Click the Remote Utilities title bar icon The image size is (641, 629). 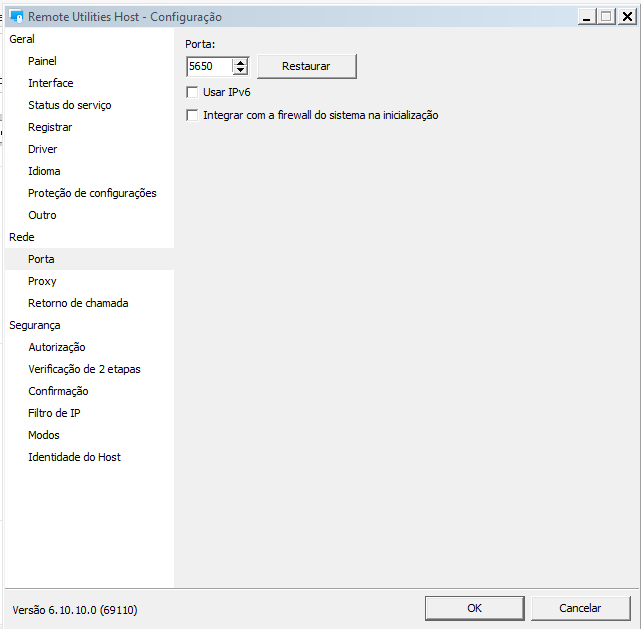pyautogui.click(x=16, y=17)
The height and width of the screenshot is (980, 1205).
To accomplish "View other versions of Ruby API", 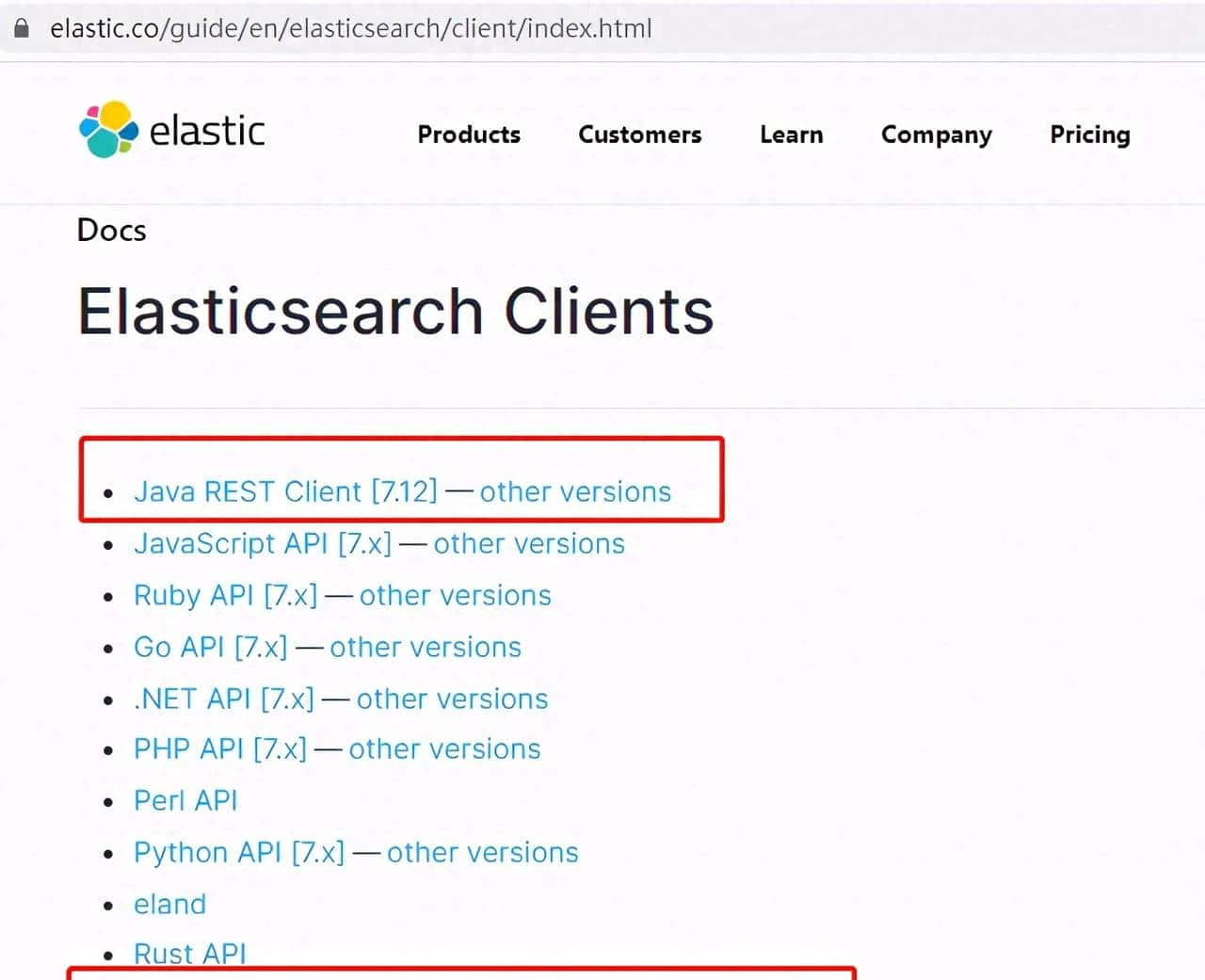I will [455, 595].
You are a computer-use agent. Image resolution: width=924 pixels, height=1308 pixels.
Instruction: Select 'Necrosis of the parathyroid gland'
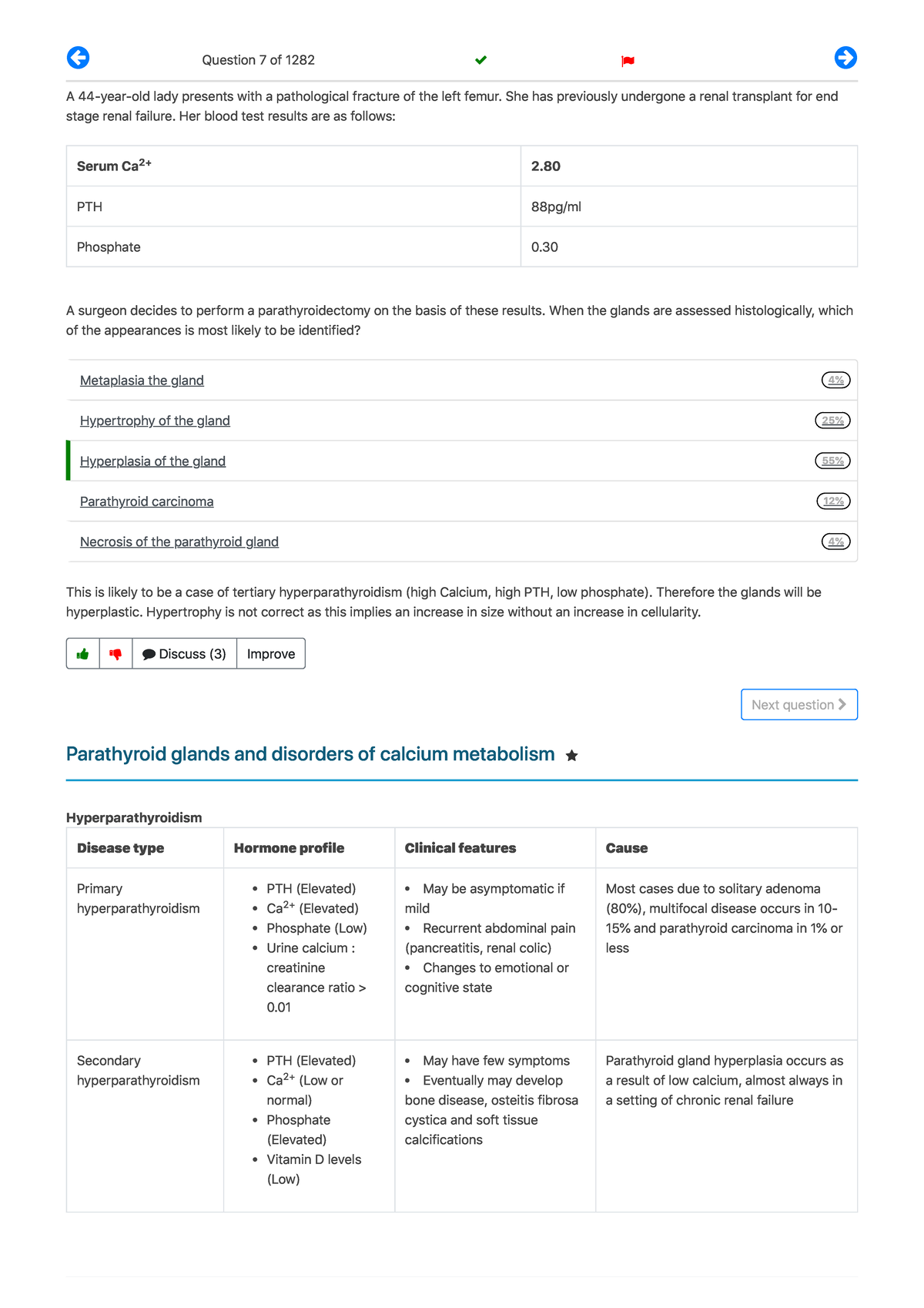(x=179, y=542)
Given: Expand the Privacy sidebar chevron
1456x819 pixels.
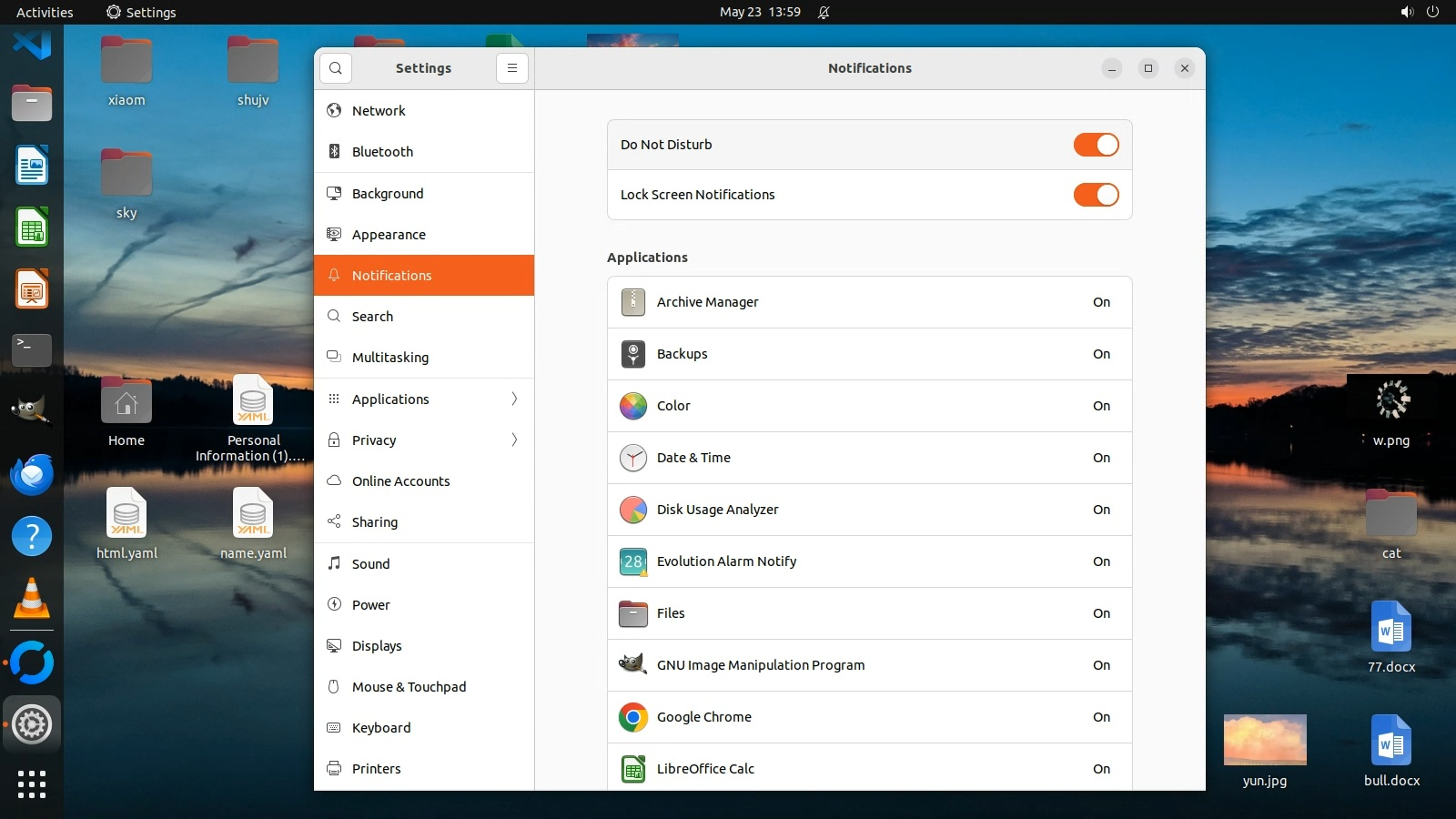Looking at the screenshot, I should 514,440.
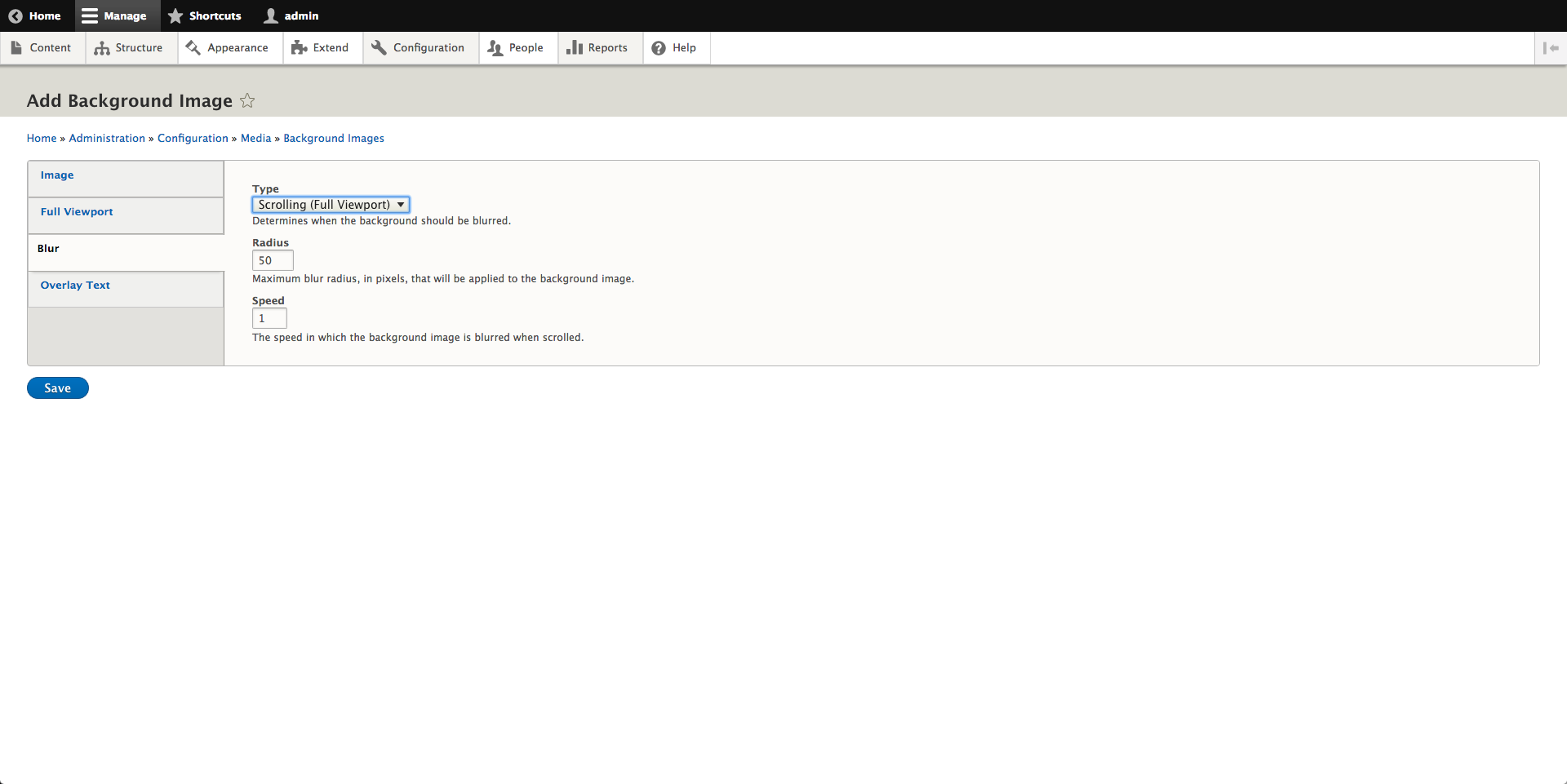Screen dimensions: 1567x784
Task: Click the toolbar orientation toggle icon
Action: tap(1551, 48)
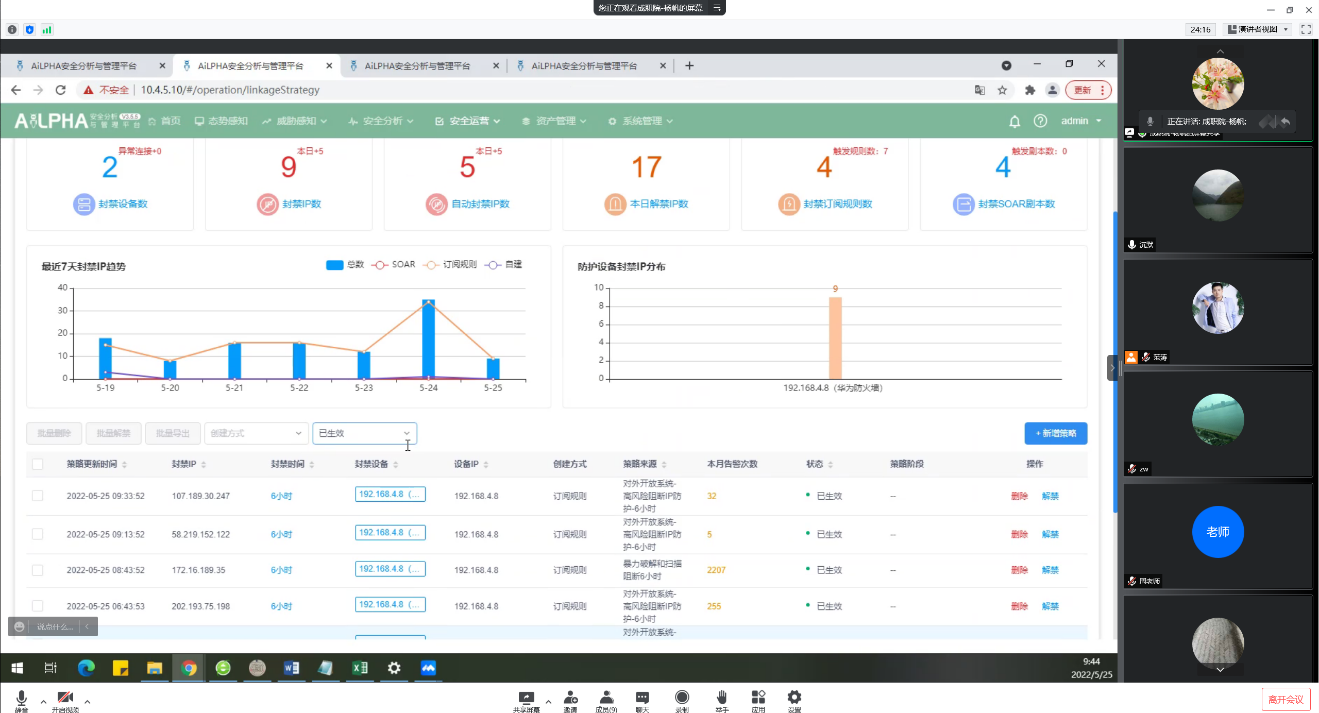Click 解禁 for IP 58.219.152.122
This screenshot has width=1319, height=713.
pyautogui.click(x=1050, y=534)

══════════════════════════════

▸ The task
Starting at the line that holds "Instruction: Select 'Necrosis" and ending at the last line of the material above, repeat each line exactly, both ends included, and leave the pictures out.

▸ Response box
Instruction: Select 'Necrosis of the parathyroid gland'
(x=179, y=542)
Given: Expand the Privacy sidebar chevron
1456x819 pixels.
Looking at the screenshot, I should 514,440.
Screen dimensions: 1567x784
Task: Click the toolbar orientation toggle icon
Action: tap(1551, 48)
Click 解禁 for IP 58.219.152.122
This screenshot has width=1319, height=713.
pyautogui.click(x=1050, y=534)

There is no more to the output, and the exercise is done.